The Principals’ Board for the Combined Space Operations (CSpO) initiative came together in Ottawa, Canada, for its annual meeting last week to formally recognize the addition of France and Germany to the CSpO initiative. Participants also discussed the current and future space environment; coordinated policy, global operations and capabilities; and addressed challenges and opportunities that have arisen in the previous year.
The decisions by France and Germany to formally become members of CSpO alongside Australia, Canada, New Zealand, the United Kingdom, and the United States help further develop multilateral space collaboration between CSpO nations. Additionally, these decisions directly supports U.S. Space Command’s deterrence mission through the expansion of key allied partnerships – a major priority of General John “Jay” Raymond, the Commander of the U.S. Space Force.
The Principal’s Board marks the first meeting of its kind, with Germany formally joining the CSpO initiative in December 2019, and France becoming a formal member on 11 February 2020. The CSpO partners have been actively working together to address space security requirements since 2014.
Raymond has focused much of his effort on nurturing these types of alliances and partnerships in the space domain.
“The U.S. does not go it alone in space,” Raymond said. “Our allies help us to retain space superiority and provide a stronger foundation for our combat effectiveness. We welcome our French and German partners into the CSpO initiative and look forward to the continued strengthening of our collective space domain awareness, and the CSpO initiative as a whole.”

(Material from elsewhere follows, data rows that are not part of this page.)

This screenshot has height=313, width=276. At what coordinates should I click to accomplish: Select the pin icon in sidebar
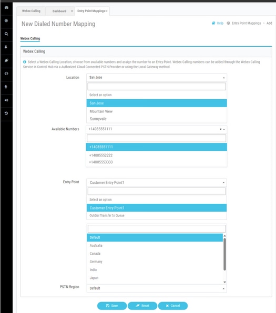pyautogui.click(x=6, y=47)
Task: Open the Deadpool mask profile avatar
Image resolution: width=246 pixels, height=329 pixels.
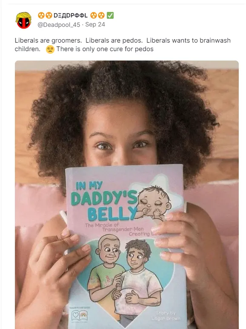Action: [x=23, y=20]
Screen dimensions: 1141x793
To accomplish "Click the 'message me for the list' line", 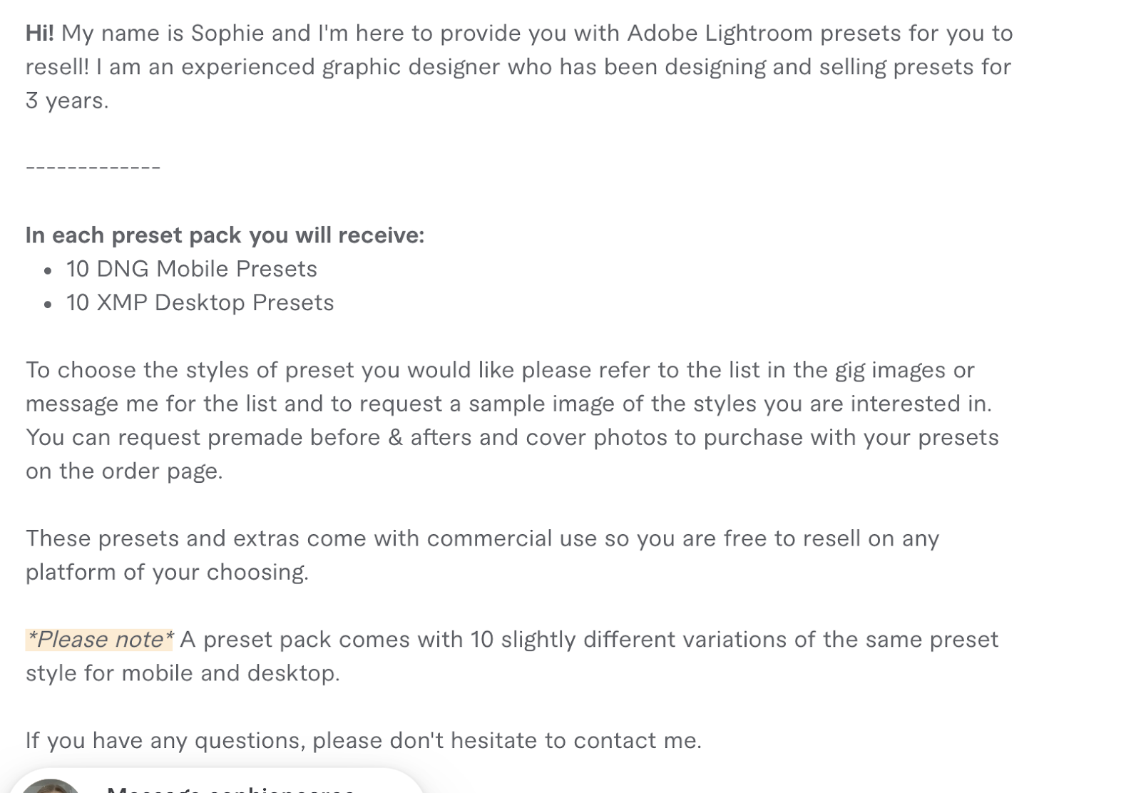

Initially signed in 2014, the CSpO initiative brought together the United States, Australia, Canada, and the United Kingdom in a more coordinated space domain awareness effort. New Zealand was a signatory to the initiative in 2015.
Focus areas for CSpO include space domain awareness, force support, launch and reentry assessment, and contingency operations. This year’s Principals’ Board meeting included discussions on space architecture, space policy, and responsible behaviour in the space domain. The principals also participated in tabletop exercises to identify and highlight best practices for combined space operations.